### Problem requirements
Print the entries from the line containing "You are a computer-use agent." through the line containing "The width and height of the screenshot is (1070, 810).", including both of those lines, and omit the pictures.

### Data supplied

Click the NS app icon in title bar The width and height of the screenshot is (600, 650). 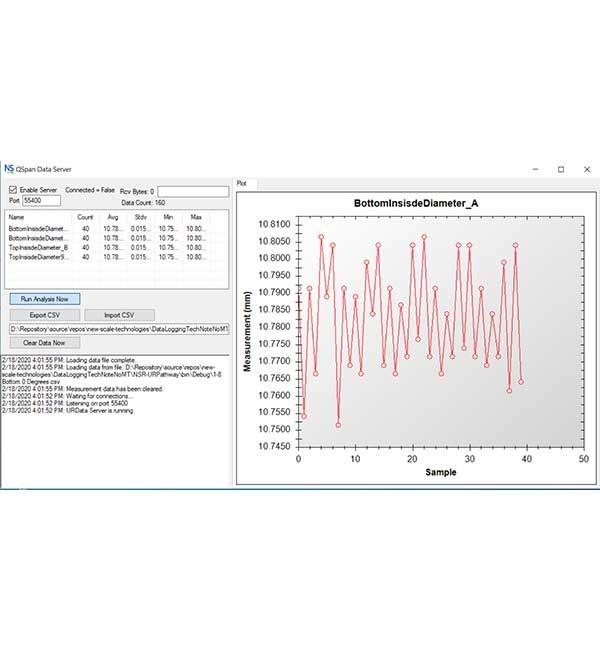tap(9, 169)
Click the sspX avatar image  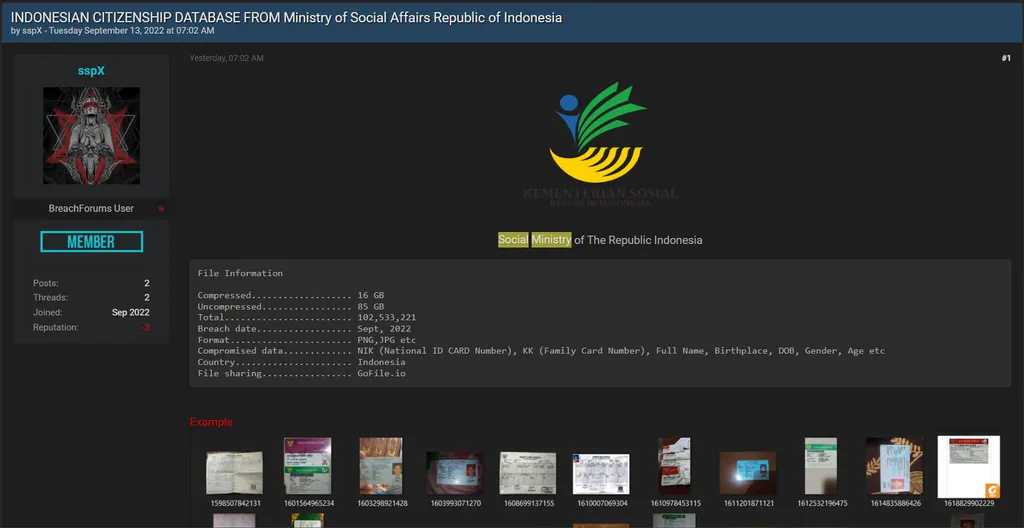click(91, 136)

==

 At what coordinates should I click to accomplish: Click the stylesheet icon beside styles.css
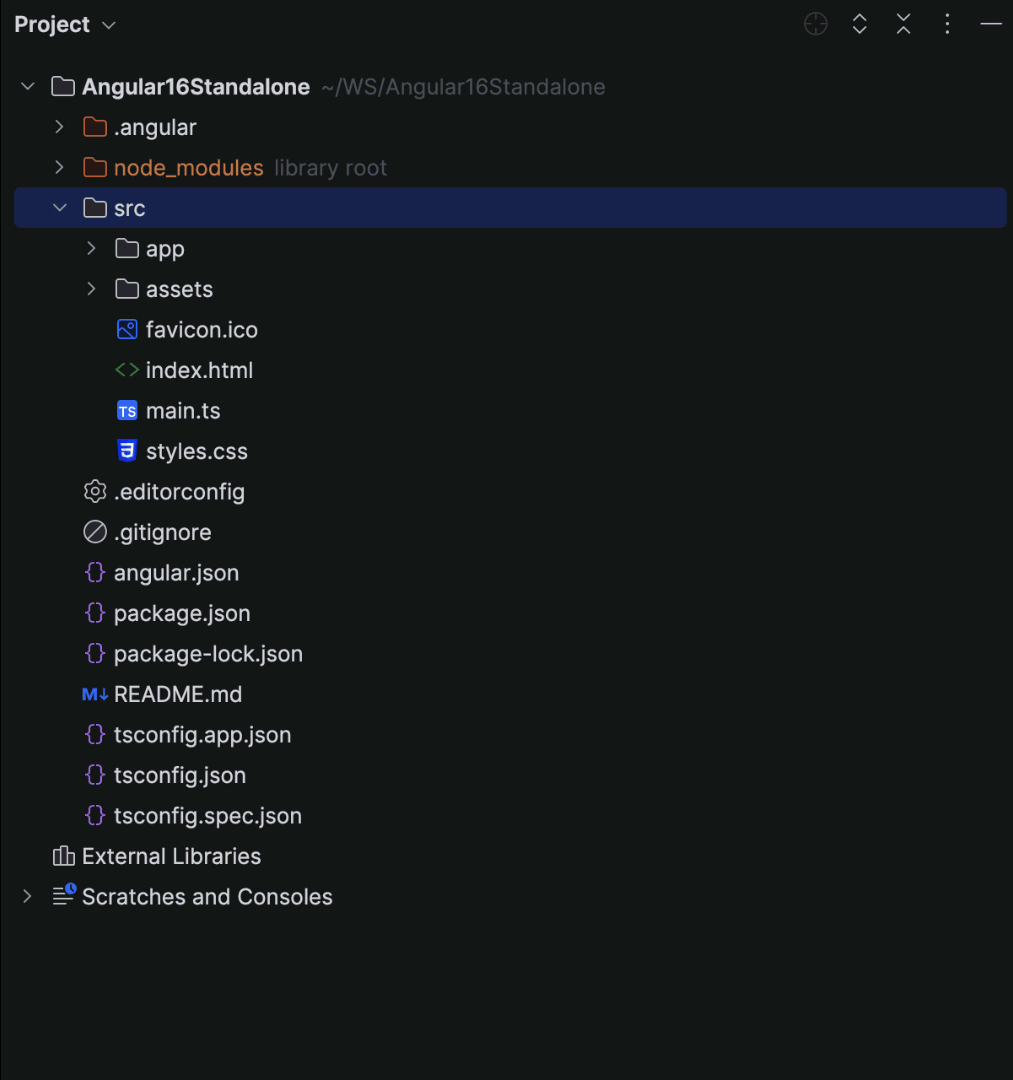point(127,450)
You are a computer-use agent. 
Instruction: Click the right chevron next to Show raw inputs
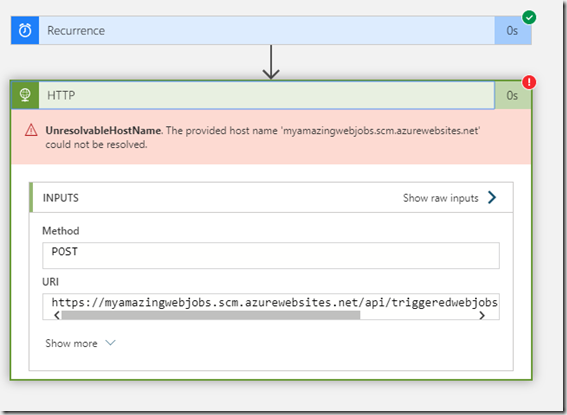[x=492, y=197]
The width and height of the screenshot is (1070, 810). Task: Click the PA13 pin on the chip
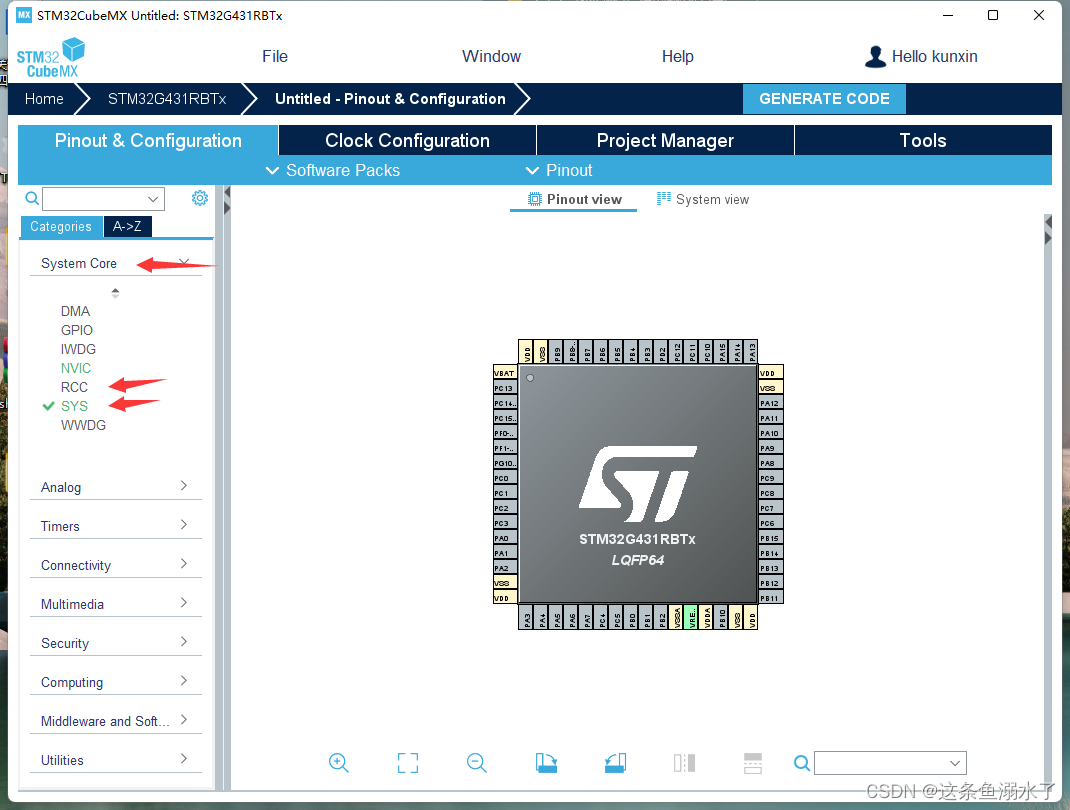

### Response to the exercise
You are a computer-use agent. 
Instruction: Click the right chevron next to Show raw inputs
[x=492, y=197]
The width and height of the screenshot is (1070, 810). Task: Click the PA13 pin on the chip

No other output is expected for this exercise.